Exercise inputs ::
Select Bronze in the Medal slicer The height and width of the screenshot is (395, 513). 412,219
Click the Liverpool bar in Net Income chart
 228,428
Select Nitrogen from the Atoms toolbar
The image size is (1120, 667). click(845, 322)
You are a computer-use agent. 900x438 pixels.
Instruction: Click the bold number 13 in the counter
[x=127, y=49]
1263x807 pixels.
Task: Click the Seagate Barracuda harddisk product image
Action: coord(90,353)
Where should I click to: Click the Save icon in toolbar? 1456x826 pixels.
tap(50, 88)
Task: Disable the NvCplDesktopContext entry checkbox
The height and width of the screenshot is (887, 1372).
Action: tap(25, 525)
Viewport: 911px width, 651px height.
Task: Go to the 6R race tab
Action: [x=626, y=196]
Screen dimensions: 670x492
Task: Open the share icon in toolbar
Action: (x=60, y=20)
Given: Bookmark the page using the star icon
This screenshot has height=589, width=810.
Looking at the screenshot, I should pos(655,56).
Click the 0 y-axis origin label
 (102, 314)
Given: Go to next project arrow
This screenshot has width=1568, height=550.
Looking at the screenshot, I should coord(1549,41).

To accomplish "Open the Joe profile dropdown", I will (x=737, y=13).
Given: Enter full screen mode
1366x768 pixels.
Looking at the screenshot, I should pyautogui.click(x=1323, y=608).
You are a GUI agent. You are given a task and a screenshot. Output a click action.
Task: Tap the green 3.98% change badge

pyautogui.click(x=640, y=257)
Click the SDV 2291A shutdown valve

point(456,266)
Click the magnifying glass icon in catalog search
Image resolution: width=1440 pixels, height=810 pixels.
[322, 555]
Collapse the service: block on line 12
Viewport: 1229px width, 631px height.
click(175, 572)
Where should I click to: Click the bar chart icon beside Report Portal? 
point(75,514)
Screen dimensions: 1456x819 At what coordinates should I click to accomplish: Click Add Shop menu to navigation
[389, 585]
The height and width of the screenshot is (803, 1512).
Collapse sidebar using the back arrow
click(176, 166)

What you have to do :: Restate each entry exactly, skipping none.

Answer below ::
Select Bronze in the Medal slicer The height and width of the screenshot is (395, 513). 412,219
Click the Liverpool bar in Net Income chart
 228,428
Select Nitrogen from the Atoms toolbar
The image size is (1120, 667). click(845, 322)
You are a computer-use agent. 900x438 pixels.
Instruction: Click the bold number 13 in the counter
[x=127, y=49]
1263x807 pixels.
Task: Click the Seagate Barracuda harddisk product image
Action: coord(90,353)
Where should I click to: Click the Save icon in toolbar? 1456x826 pixels.
tap(50, 88)
Task: Disable the NvCplDesktopContext entry checkbox
The height and width of the screenshot is (887, 1372).
Action: tap(25, 525)
Viewport: 911px width, 651px height.
Task: Go to the 6R race tab
Action: [x=626, y=196]
Screen dimensions: 670x492
Task: Open the share icon in toolbar
Action: (x=60, y=20)
Given: Bookmark the page using the star icon
This screenshot has height=589, width=810.
Looking at the screenshot, I should pos(655,56).
Click the 0 y-axis origin label
 (102, 314)
Given: Go to next project arrow
This screenshot has width=1568, height=550.
Looking at the screenshot, I should coord(1549,41).

To accomplish "Open the Joe profile dropdown", I will (x=737, y=13).
Given: Enter full screen mode
1366x768 pixels.
Looking at the screenshot, I should pyautogui.click(x=1323, y=608).
You are a GUI agent. You are given a task and a screenshot. Output a click action.
Task: Tap the green 3.98% change badge

pyautogui.click(x=640, y=257)
Click the SDV 2291A shutdown valve

point(456,266)
Click the magnifying glass icon in catalog search
Image resolution: width=1440 pixels, height=810 pixels.
[322, 555]
Collapse the service: block on line 12
Viewport: 1229px width, 631px height.
click(175, 572)
Where should I click to: Click the bar chart icon beside Report Portal? 
point(75,514)
Screen dimensions: 1456x819 At what coordinates should I click to accomplish: Click Add Shop menu to navigation
[389, 585]
The height and width of the screenshot is (803, 1512).
Collapse sidebar using the back arrow
click(176, 166)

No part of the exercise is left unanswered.